Decisions in practice are determined by a combination of financial and nonfinancial factors, the most
critical of which may be managers’ interpretation of, and willingness to accept, risk. For example, in this
scenario risks include: (1) the long-term viability of the business process outsourcing provider; (2) the
ability of new technology solutions to function as planned, for either shared-services or outsourced
arrangements; and (3) the lack of employee acceptance of the shift in corporate culture from a
decentralized service operation to a centralized shared-services operation. Because different managers
may interpret facts differently and accept different levels of risk, there can be no single correct solution to
this case. Therefore, we intentionally do not include as part of these Teaching Notes a suggested memo
because that implies a correct answer. What we do provide are examples of the financial analyses that
were used by the company on which the case is based and a list of nonfinancial issues for each alternative.
Students may present similar analyses using different numbers if their assumptions about cost savings
percentages differ from those we made in developing the suggested solutions. Significant consideration
should be given during the grading process to the justifications the students present for their assumptions.
It is possible that the greatest learning from this case will not be in correctly laying out cash flows, but
rather in learning to deal with the ambiguity of projections.
When used in the undergraduate cost accounting course, a grading scale was developed by first weighting
three components of the report: financial analysis, nonfinancial analysis, and written communication.
Grading of the financial analysis, weighted 40 percent, concentrated on the reasonableness of the
assumptions, accuracy of the calculations, and presentation format. The nonfinancial analysis, weighted
50 percent, focused on the clarity and completeness of the discussions regarding outsourcing and shared-
services arrangements and identification of benefits and risks associated with GPF’s implementation. The
written communication component, weighted 10 percent, assessed the report for appropriate audience
orientation, grammar, and spelling. Allocation of points within each of these sections varied and should
reflect the preferences of the individual instructor. In the executive M.B.A. managerial accounting course,
the case was used as a vehicle for class discussion and was not graded.

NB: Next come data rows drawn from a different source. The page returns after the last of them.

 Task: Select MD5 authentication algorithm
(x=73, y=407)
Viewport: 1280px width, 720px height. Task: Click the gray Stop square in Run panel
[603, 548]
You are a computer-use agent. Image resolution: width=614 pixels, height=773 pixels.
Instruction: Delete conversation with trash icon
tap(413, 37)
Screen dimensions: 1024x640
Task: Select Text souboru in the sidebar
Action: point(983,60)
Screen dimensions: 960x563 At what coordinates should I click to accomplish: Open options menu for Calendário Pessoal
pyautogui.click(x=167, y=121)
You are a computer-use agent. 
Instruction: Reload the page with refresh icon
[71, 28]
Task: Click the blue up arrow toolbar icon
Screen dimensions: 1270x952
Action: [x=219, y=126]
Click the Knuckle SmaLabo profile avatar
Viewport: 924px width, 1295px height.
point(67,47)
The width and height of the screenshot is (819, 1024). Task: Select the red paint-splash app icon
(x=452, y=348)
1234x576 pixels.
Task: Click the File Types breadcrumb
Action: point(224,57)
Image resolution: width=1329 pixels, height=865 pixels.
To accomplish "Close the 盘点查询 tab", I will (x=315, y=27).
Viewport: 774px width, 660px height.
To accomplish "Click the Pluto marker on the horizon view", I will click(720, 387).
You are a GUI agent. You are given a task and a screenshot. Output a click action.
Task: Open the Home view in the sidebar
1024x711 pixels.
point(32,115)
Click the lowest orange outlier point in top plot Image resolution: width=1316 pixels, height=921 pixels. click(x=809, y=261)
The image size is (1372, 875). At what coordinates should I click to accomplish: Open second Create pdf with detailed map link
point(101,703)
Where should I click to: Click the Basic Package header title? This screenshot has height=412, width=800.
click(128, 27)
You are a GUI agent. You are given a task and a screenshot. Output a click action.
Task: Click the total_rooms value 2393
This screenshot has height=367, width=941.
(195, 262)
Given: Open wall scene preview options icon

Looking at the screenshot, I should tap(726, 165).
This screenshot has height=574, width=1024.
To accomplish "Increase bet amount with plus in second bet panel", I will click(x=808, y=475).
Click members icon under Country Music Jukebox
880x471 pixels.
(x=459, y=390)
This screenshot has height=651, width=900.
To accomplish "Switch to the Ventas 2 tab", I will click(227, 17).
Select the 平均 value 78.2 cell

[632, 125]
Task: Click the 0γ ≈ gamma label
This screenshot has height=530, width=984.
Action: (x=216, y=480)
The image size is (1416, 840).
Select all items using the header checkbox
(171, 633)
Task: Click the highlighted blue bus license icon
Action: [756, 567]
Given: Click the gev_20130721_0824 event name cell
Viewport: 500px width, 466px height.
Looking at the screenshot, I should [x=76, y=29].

All suggested analyses include only the first year’s results because the financial results are compelling
after just one year. Other analyses such as payback period, net present value, and return on investment
would also be acceptable. Such analyses would require attention to additional areas of uncertainty such as
the appropriate discount rate, the length of the PayOut contract, future increases in invoice volume and
related volume-based PayOut fees, future increases in PayOut’s base service fees, and future
technological advances influencing hardware replacement.